On investment, the Chancellor kept full expensing for companies and introduced a permanent 40% first‑year allowance for main‑rate assets, alongside the £1 million Annual Investment Allowance. Taken together, this nudges earlier write‑offs on plant and kit, improving after‑tax returns and shortening payback on upgrades many firms deferred during the energy‑price spike.
Skills policy also shifted. The Budget confirms full public funding of apprenticeship training for eligible under‑25s in SMEs via a new Growth and Skills Levy allocation, while the long‑standing Employer National Insurance exemption for apprentices under 25 remains in place beneath the higher‑rate threshold. This lowers the hurdle for owners who want junior staff learning on the job without blowing wage budgets.
For scale‑ups, enterprise tax incentives widen from 2026. EMI share‑option eligibility expands to companies with up to 500 employees and £120 million in gross assets, with the company option limit doubled to £6 million. EIS and VCT company investment limits rise materially, broadening access to growth capital - though advisers note VCT investor relief falls to 20%, partially offsetting the wider eligibility.
The No10 showcase added faces to the policy. Wakuda, which champions Black‑owned brands, shared the platform with Kent’s Candle Wise, florist‑run Young Blooms, Welsh community pub The Halfway at Tal‑Y‑Coed, Lake District stalwart Grasmere Gingerbread, and Rumsey’s Handmade Chocolates.
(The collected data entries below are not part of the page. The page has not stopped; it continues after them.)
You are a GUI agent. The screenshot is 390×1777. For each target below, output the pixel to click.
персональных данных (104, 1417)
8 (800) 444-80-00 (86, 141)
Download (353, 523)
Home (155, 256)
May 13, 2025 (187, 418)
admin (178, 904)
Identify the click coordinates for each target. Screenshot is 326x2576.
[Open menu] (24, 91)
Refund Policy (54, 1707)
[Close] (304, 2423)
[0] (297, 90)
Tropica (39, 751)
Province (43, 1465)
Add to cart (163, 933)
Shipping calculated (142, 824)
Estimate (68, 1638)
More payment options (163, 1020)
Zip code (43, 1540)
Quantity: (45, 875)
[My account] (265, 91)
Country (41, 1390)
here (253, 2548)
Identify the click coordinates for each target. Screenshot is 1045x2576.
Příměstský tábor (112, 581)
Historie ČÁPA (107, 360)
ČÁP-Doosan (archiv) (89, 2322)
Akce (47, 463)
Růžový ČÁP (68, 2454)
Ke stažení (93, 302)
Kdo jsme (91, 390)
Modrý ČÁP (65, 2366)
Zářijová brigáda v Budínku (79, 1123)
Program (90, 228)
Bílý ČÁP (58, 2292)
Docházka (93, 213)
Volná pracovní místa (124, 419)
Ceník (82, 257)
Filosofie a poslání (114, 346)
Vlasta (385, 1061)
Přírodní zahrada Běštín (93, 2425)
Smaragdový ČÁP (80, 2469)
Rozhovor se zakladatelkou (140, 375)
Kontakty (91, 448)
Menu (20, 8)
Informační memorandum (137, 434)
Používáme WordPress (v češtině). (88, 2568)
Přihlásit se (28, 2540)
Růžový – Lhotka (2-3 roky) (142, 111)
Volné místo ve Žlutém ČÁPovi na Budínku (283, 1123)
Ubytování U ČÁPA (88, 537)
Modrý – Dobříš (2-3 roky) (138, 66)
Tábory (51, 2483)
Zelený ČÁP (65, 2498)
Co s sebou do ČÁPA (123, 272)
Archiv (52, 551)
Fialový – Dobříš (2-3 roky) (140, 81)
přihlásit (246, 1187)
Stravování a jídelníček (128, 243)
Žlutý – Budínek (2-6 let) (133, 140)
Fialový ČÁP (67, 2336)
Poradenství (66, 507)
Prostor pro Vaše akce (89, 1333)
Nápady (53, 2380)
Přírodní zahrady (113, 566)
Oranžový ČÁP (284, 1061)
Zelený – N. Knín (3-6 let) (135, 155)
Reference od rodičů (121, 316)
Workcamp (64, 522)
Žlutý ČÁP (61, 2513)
Different sectors, same theme: small firms turn seasonal footfall into a year’s worth of working capital.
Beyond tax and rates, the government’s Small Business Plan targets a problem owners regularly raise with us: late payment. Proposals would empower the Small Business Commissioner to fine chronic offenders, mandate board‑level scrutiny, and set maximum terms moving from 60 to 45 days after transition. Consultation is live, and enforcement is the swing factor.
Signposting support has also improved. The Business Growth Service - now touring via a national roadshow - consolidates advice from central, devolved and local bodies, making it easier to find grants, export help and finance options without losing days to admin. If you’ve avoided support schemes because the process felt opaque, this is worth another look.
Market Pulse UK view: the pageantry plays well, but the substance sits in rates reform, capital allowances and cash discipline. If you run a shop, bar or café, lock in your 2026 rates assumptions early and model the fuel‑duty extension into delivery costs. If you’re investing, revisit payback calculations under the 40% allowance. And if your debtor days are creeping up, use the policy window - and the consultation - to tighten terms before Q1 bites.